A mass fight among contract soldiers broke out in a military camp near Moscow, which you can see in this video below.
In an effort in part to help Ukrainian veterans with post-traumatic stress disorder, the Verkhovna Rada, Ukraine's parliament, has approved the draft law on legalizing medical cannabis, the Kyiv Independent reported Thursday, citing lawmaker Iryna Herashchenko.
The draft law “proposes to license the economic activity of cultivating hemp for medical, industrial, and scientific purposes. It aims to help Ukrainian war veterans with post-traumatic stress disorder, people with cancer, and other serious diseases to get pain relief and reduce other symptoms,” the publication reported.
According to the bill, cannabis circulation would be under strict control of the state, and only people with a doctor's prescription could buy cannabis-based drugs.
To become law, it has to be adopted in the second reading (possibly after undergoing some changes) and then signed by President Volodymyr Zelensky.
One of Europe’s most iconic statues is about to get a big-time makeover.
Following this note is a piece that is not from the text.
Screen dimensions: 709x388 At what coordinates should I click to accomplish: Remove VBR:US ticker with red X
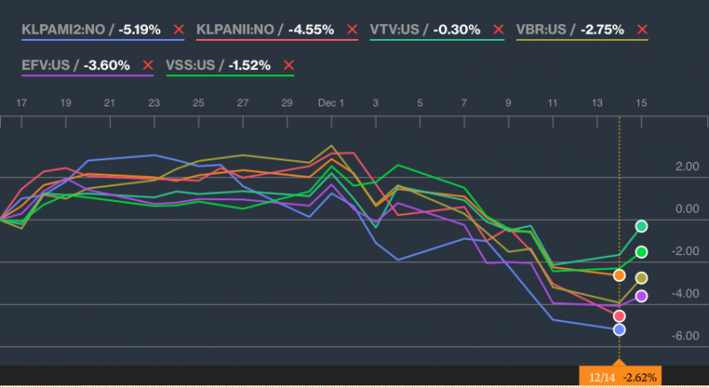pyautogui.click(x=642, y=29)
The State Inspectorate of Architecture and Urban Planning of Ukraine announced on its Facebook page that it issued a permit Thursday to “repair the shield of the ‘Motherland-Mother’ monument in Kyiv.”
The repair work will consist of replacing the existing Soviet coat of arms with the Ukrainian trident on the monument’s shield.
Work on the monument, constructed in 1981, is expected to start “in the near future,” the directorate said.
And finally, sometimes soldiering is harder than it should be. As you can see in this video, a Russian soldier had a problem trying to figure out which way to put a mortar round in the tube.
That's it for now. We'll update this story when there's more news to report about Ukraine.